This article deals with the brand of car known as Rover. For extraterrestrial vehicles, see Lunar Rover, Mars Rover, and for the game position see softball rover.

The first Rover was a tricycle manufactured by J.K. Starley & Sutton Co of Coventry, England in 1884. The company was founded by James Starley and Josiah Turner in 1877. The two had formerly been partners in manufacturing sewing machines and had switched to bicycles by 1869.

In the 1880s the cycles available were the relatively unstable and dangerous penny-farthings. Starley made history in 1886 by producing the Starley Safety Bicycle - a rear-wheel-drive, chain-driven cycle with two equal-sized wheels, making it more stable than the previous high wheeler designs.

In 1888 Starley made an electric car, but it never was put into production.

In 1896 J. K. Starley & Co. was renamed to the Rover Cycle Company. Three years after Starley's death in 1901, the Rover company began producing automobiles with the two-seater Rover Eight. Bicycle and motorcycle production continued until the Great Depression forced the end of production in 1924. After automobile production resumed in 1947, following the Second World War, the company began producing the Land Rover.
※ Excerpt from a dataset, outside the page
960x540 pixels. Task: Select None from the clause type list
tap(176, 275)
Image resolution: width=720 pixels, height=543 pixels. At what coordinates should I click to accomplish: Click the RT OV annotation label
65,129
The 1950's and 60's were fruitful years for the company, with the Land Rover becoming a runaway success, as well as pioneering research into gas turbine fuelled vehicles and the Buick V8 engined range of P5 and P6 saloons. In 1967, Rover became part of the Leyland Motor Company, which merged with the British Motor Corporation to become British Leyland. This was the beginning of the end for the traditional Rover, as the Solihull based company's heritage drowned beneath the infamous industrial relations and managerial problems that beset the British motor industry throughout the 1970s. The Rover SD1 of 1976 was an excellent car, but was beset with so many build quality and reliability issues that it never delivered its great promise. A savage programme of cutbacks in the late 1970s led to the end of car production at the Solihull factory which was turned over for Land Rover production only. All future Rover cars would be made in the former Austin and Morris plants in Longbridge and Cowley, respectively.

In the 1980s, the slimmed down BL used the Rover badge on a range of cars co-developed with Honda. The first Honda-sourced model, released in 1984 was the Rover 200, which, like the Triumph Acclaim that it replaced, was based on the Honda Ballade. (Similarly, in Australia, the Honda Integra was badged as the Rover 416i.) In 1986, the SD1 was replaced Rover 800, based on the Honda Legend. By this time Austin Rover had moved to a one-marque strategy and renamed itself simply "Rover Group". The Austin Maestro and Montego, now badged as Rovers (though the word 'Rover' never actually appeared on the badging, just a version of the Viking badge), were replaced by the Rover 400 and Rover 600, based on Honda's Concerto and Accord. This was to prove to be the turn-around point for the company, steadily rebuilding its image to the point where once again Rovers were seen as upmarket alternatives to Fords and Vauxhalls. The 1994 takeover by BMW saw the development of the Rover 75, before the infamous de-merger in 2000.

The company currently exists as the MG Rover Group.

The logo representing a drakkar, (a Viking longship) is more stylized in 2004.